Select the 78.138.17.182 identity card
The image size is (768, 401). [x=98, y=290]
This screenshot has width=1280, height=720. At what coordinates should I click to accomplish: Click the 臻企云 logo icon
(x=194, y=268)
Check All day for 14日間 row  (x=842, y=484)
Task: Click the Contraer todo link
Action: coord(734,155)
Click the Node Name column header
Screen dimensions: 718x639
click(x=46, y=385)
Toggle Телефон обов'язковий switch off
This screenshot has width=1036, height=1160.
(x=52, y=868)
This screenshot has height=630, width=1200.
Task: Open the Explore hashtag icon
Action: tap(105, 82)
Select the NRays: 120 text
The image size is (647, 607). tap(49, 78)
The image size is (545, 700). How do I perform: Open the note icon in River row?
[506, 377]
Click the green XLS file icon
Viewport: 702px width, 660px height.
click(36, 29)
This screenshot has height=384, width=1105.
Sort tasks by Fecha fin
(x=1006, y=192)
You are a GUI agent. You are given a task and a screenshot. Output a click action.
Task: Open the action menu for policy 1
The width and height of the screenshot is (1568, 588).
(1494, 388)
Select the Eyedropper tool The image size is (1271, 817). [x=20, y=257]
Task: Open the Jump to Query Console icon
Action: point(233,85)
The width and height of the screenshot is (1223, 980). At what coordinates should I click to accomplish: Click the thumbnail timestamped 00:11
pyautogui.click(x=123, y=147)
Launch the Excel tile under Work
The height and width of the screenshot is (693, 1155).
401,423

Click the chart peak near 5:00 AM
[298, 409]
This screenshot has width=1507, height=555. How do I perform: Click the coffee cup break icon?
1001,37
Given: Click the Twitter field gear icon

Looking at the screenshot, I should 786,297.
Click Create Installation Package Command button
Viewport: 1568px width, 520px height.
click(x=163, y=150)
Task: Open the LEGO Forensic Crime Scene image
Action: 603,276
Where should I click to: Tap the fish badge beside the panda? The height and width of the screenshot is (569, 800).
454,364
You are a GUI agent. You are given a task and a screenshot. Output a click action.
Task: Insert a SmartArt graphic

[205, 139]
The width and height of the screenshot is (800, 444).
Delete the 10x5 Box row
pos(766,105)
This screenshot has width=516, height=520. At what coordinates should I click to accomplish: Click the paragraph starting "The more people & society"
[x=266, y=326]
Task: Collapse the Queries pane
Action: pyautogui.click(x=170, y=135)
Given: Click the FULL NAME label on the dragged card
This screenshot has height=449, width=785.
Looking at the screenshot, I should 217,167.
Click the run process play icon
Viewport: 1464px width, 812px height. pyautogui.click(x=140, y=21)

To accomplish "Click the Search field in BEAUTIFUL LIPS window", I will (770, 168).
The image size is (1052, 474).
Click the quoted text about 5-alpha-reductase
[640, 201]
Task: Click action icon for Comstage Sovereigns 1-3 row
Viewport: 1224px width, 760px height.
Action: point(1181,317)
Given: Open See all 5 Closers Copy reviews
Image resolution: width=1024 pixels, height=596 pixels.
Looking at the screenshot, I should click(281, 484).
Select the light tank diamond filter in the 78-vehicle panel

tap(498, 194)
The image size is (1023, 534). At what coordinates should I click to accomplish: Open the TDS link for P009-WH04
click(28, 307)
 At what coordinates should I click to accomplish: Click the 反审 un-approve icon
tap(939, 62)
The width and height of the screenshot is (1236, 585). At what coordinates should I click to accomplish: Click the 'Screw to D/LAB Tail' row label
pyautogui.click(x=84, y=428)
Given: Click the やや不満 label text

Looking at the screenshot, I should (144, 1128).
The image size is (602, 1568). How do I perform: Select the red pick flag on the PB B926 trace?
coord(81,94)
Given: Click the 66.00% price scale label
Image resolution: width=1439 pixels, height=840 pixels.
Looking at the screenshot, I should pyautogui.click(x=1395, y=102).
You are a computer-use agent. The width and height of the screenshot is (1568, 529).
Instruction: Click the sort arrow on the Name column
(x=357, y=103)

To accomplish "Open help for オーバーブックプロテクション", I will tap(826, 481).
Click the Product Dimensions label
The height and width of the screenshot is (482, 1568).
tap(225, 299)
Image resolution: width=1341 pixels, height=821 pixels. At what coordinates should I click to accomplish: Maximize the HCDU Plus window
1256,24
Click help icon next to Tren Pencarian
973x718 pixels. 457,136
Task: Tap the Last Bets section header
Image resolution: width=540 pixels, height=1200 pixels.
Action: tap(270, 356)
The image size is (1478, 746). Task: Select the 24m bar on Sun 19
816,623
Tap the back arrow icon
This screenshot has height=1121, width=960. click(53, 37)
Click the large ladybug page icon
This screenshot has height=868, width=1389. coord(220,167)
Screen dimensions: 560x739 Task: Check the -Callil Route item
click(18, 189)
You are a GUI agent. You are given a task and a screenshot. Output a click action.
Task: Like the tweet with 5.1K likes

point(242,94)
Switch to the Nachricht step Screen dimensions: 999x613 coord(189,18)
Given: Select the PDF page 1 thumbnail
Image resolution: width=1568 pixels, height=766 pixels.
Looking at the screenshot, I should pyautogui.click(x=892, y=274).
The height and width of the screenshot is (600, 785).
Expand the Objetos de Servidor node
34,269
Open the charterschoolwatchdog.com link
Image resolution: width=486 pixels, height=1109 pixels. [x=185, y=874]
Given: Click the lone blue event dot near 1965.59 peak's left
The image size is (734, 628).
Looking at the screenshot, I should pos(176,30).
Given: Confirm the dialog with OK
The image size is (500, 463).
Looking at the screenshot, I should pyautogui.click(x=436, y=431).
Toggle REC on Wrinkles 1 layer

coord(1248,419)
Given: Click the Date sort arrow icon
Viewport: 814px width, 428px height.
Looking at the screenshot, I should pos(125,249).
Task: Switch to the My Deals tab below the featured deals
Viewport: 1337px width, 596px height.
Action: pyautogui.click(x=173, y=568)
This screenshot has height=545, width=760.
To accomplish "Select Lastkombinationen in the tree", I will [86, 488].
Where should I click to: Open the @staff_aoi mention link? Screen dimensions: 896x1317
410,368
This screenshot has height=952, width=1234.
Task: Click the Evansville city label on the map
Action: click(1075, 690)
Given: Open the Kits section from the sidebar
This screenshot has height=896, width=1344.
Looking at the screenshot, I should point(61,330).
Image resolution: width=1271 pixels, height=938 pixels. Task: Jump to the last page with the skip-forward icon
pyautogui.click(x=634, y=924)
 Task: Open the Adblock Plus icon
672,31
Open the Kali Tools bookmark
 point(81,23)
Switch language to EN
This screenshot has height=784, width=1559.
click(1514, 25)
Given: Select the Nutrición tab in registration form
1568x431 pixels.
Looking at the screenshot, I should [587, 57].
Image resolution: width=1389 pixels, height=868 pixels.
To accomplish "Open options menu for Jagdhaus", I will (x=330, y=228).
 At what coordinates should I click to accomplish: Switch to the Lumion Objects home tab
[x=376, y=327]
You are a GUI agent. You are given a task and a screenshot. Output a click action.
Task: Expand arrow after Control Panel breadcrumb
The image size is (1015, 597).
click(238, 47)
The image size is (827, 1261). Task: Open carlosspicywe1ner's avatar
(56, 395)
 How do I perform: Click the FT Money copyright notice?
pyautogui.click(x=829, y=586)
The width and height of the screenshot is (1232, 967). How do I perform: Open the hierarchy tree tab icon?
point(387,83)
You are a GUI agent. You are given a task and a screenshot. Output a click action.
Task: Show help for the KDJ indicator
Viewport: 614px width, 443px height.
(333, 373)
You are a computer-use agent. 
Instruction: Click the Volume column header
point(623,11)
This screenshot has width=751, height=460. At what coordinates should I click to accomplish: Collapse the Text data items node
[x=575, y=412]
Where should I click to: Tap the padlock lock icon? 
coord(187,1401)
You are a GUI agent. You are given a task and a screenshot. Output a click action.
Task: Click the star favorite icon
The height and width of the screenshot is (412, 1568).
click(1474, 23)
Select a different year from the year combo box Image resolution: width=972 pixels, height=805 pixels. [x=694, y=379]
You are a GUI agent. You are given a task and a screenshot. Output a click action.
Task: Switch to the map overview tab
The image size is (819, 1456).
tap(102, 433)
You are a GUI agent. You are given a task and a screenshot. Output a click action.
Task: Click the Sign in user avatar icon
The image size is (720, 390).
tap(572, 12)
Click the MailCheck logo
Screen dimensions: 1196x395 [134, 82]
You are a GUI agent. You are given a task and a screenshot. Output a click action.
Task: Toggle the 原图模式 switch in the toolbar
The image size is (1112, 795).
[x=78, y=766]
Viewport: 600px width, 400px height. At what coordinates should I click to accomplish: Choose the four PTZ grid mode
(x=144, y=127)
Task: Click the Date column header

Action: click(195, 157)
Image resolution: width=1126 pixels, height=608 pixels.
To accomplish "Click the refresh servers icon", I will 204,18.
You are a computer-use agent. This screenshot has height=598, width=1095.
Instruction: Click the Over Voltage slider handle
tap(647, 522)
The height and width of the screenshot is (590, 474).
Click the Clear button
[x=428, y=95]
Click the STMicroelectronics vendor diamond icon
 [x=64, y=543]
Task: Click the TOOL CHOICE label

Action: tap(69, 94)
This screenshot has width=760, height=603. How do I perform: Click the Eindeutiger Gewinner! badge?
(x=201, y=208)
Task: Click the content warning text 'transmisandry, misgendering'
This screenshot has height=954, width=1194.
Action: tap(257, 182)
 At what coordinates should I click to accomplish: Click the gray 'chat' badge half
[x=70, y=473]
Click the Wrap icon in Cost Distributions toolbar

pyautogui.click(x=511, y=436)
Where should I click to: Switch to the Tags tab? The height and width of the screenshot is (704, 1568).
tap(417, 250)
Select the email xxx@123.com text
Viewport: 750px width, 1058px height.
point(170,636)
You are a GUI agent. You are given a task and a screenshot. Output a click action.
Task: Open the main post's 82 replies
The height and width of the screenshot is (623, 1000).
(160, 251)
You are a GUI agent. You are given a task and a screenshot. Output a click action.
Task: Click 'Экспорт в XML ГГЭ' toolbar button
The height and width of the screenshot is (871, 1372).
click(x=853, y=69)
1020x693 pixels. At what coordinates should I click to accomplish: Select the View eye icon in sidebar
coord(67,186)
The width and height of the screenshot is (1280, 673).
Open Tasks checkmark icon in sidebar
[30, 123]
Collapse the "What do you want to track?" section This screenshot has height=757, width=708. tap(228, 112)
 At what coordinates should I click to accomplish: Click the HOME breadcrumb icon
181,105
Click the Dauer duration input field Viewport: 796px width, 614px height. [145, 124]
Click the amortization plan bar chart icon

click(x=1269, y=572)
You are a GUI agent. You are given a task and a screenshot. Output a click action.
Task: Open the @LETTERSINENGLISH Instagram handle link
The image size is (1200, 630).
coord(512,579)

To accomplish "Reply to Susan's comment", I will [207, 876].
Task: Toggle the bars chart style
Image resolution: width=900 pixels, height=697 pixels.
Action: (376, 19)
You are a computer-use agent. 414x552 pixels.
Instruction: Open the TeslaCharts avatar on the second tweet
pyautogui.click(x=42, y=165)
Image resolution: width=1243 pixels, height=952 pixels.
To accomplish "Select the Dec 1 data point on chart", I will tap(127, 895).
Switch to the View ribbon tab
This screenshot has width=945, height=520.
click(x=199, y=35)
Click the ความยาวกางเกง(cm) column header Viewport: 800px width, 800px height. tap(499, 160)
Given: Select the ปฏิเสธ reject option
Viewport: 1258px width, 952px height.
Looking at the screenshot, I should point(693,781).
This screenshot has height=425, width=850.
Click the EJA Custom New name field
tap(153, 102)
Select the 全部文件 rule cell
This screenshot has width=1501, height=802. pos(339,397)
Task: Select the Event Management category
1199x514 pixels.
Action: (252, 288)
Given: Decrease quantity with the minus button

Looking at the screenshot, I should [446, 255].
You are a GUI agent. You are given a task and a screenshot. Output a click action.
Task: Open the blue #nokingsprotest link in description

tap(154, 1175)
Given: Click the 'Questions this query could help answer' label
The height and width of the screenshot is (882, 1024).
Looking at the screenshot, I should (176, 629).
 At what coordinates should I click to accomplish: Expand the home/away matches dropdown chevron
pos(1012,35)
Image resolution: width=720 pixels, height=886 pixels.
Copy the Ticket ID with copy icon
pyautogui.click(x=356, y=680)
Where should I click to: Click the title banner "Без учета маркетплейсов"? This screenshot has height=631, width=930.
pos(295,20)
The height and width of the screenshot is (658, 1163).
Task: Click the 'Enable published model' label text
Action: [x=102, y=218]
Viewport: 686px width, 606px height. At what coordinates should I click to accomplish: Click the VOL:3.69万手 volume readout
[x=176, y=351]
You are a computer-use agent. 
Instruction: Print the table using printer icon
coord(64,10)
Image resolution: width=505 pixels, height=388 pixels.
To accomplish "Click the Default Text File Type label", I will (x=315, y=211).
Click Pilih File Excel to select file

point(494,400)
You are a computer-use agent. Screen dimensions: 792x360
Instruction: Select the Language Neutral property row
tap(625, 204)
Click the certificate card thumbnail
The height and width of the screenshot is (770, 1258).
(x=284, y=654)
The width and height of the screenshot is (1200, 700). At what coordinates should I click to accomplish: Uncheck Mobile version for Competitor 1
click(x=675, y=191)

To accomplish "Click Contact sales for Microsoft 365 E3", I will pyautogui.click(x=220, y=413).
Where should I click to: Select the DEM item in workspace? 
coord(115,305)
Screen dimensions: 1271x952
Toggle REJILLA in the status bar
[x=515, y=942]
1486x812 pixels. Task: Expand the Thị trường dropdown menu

▶ [TASK BRIEF]: Beginning at the line with "Given: Decrease quantity", write out each line exactly as it stands until the listing ends, and add nothing.

▶ [RESULT FOR THIS TASK]:
Given: Decrease quantity with the minus button

Looking at the screenshot, I should [446, 255].
You are a GUI agent. You are given a task and a screenshot. Output a click action.
Task: Open the blue #nokingsprotest link in description

tap(154, 1175)
Given: Click the 'Questions this query could help answer' label
The height and width of the screenshot is (882, 1024).
Looking at the screenshot, I should (176, 629).
 At what coordinates should I click to accomplish: Expand the home/away matches dropdown chevron
pos(1012,35)
Image resolution: width=720 pixels, height=886 pixels.
Copy the Ticket ID with copy icon
pyautogui.click(x=356, y=680)
Where should I click to: Click the title banner "Без учета маркетплейсов"? This screenshot has height=631, width=930.
pos(295,20)
The height and width of the screenshot is (658, 1163).
Task: Click the 'Enable published model' label text
Action: [x=102, y=218]
Viewport: 686px width, 606px height. At what coordinates should I click to accomplish: Click the VOL:3.69万手 volume readout
[x=176, y=351]
You are a computer-use agent. 
Instruction: Print the table using printer icon
coord(64,10)
Image resolution: width=505 pixels, height=388 pixels.
To accomplish "Click the Default Text File Type label", I will (x=315, y=211).
Click Pilih File Excel to select file

point(494,400)
You are a computer-use agent. Screen dimensions: 792x360
Instruction: Select the Language Neutral property row
tap(625, 204)
Click the certificate card thumbnail
The height and width of the screenshot is (770, 1258).
(x=284, y=654)
The width and height of the screenshot is (1200, 700). At what coordinates should I click to accomplish: Uncheck Mobile version for Competitor 1
click(x=675, y=191)

To accomplish "Click Contact sales for Microsoft 365 E3", I will pyautogui.click(x=220, y=413).
Where should I click to: Select the DEM item in workspace? 
coord(115,305)
Screen dimensions: 1271x952
Toggle REJILLA in the status bar
[x=515, y=942]
1486x812 pixels. Task: Expand the Thị trường dropdown menu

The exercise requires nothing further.